History of Europe

Peter Zadek:World theater and scandals

by Katja WeisePeter Zadek has been invited to the Berlin Theatertreffen 21 times - more than anyone else.

Even during his lifetime, Peter Zadek was a legend. Also and precisely because many of his productions often deeply divided audiences and critics. His Hamburg "Lulu", perhaps his most famous production today, even caused a real theater scandal. The director was born in Berlin on May 19, 1926, ie 90 years ago.

Your own theater company - a childhood dream

Peter Zadek called his first autobiography "My way" - and he always went his own way, rarely straight ahead, often with surprising twists and turns. The dramaturg Hermann Beil, a long-time companion, once put it this way:"I find that so sympathetic about him, that he doesn't stick stubbornly to one line, but rather curves, wavy lines, he takes turns - and in that respect he is always curious."

In 2005, four years before his death, Zadek fulfilled a childhood dream. Together with Tom Stromberg he created his own theater company, which, of course, "My way productions". The works of Shakespeare, which were so central to him throughout his life, were to be played. And that from actors from the "Zadek family" that has grown over decades - such as Eva Mattes, Uwe Bohm, Susanne Lothar and Angela Winkler.

Peter Zadek could remain silent for days during rehearsals

The relationship with his actors was central to Peter Zadek. During rehearsals, he often just let them play for days - and drove them to despair because he didn't comment, but simply waited and observed. Gert Voss, who has also died in the meantime, described Zadek's method as follows:"There's an awful lot of lies in the theatre, so in acting too, and he got us actors to reveal ourselves instead of disguising. And with the whole person."

Theater scandals "Othello" and "Lulu"

Ulrich Wildgruber and Eva Mattes during a theater rehearsal of "Othello" in 1976. This production was also considered scandalous.

Yes, it took a lot of courage or self-will to reveal yourself like that. But if that succeeded, great theater was created. Like "Othello" in 1976 at the Hamburger Schauspielhaus, with Eva Mattes and Ulrich Wildgruber. The black-painted colossus Wildgruber raced across the stage - and the theater scandal was perfect:"A gravedigger of the theater. The capitulation to people is this idea, simply horrible. An abuse of Shakespeare, an abuse of the actors, it sucks," according to the press.

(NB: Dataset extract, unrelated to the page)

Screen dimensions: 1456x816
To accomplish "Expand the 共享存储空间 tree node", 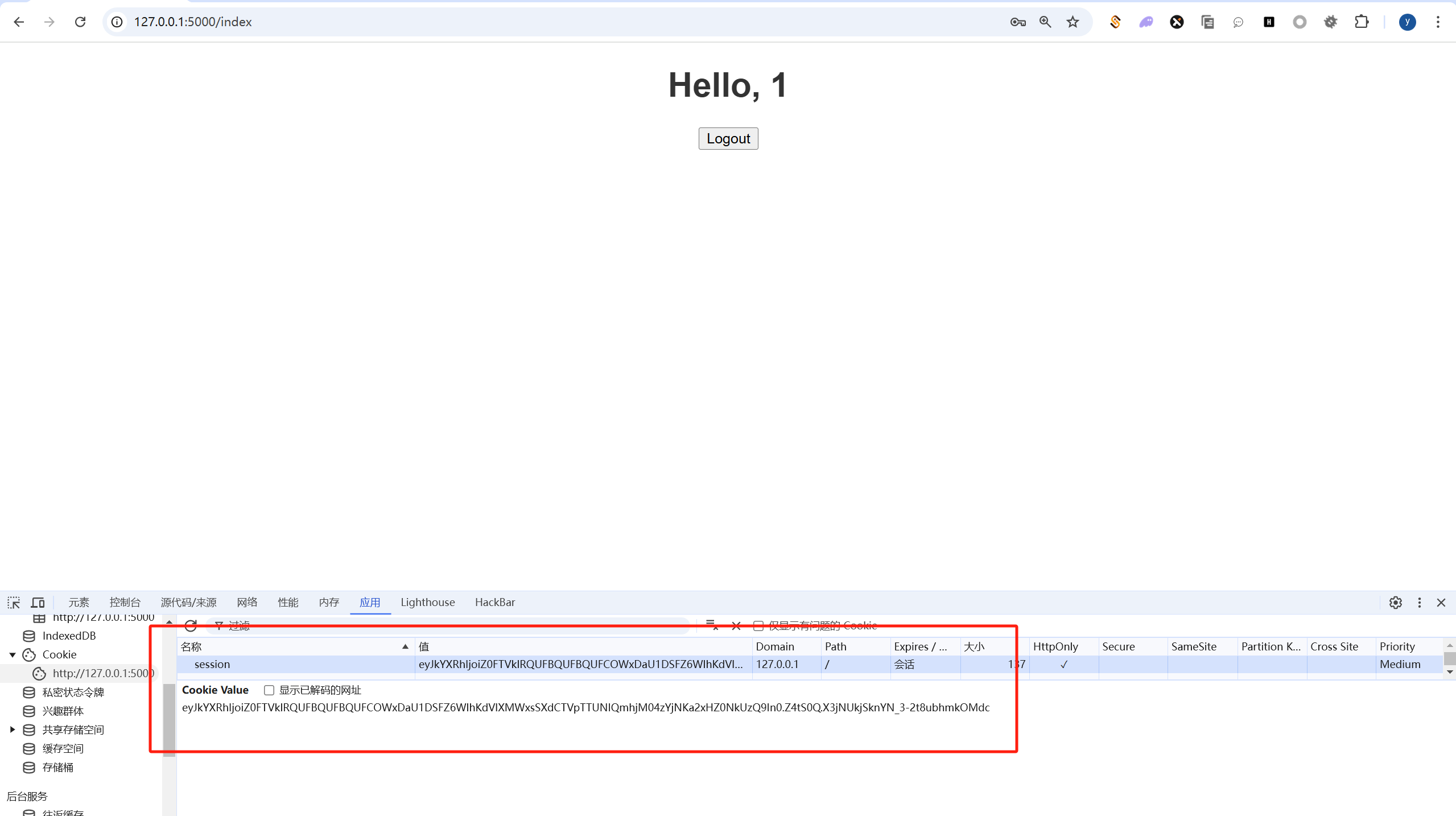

Twelve years later, again at the Hamburger Schauspielhaus:"Lulu" with Susanne Lothar. The next scandal. In those years, Peter Zadek was also director of the largest German spoken theater, but administrative work was not his thing. From 1989 he worked only as a freelance director. "My talent is definitely working with people in the theater and from the people, from the mixture, from what people bring to the topic or the play or the film in terms of imagination and what I get to then formulate it" , he described his work himself.

"World Theater" from Bremen

At the same time, Zadek considered himself a shy, tense person. He once confessed that he didn't know exactly why he decided to go to the theater. He brought out his first productions in England. He had emigrated there with his parents in 1933. "The directing work I did in England was always in quite a comical discord with English audiences," he recalled. "But not the kind of discord that arises here, but in England I was simply a German."

Zadek takes the theater into a new era

At the end of the 1950s, Peter Zadek returned to Germany and in 1962 he went to Bremen with Kurt Hübner. That's where "Welttheater" was created, says Claus Peymann, who comes from Bremen and had a youth subscription to the theater at the time:"That was the dawn of a new era. German theater caught up with international theatre. The post-war Biedermeier era , from the people who somehow got involved with the Nazis, was over with a bang."

Here, too, Zadek staged Shakespeare's "Measure for Measure", an equally legendary performance. In Shakespeare the director found everything that made his theater special. Beauty and wildness, horror, obscenity and grace. Peter Zadek died in Hamburg on July 30, 2009 after a long illness.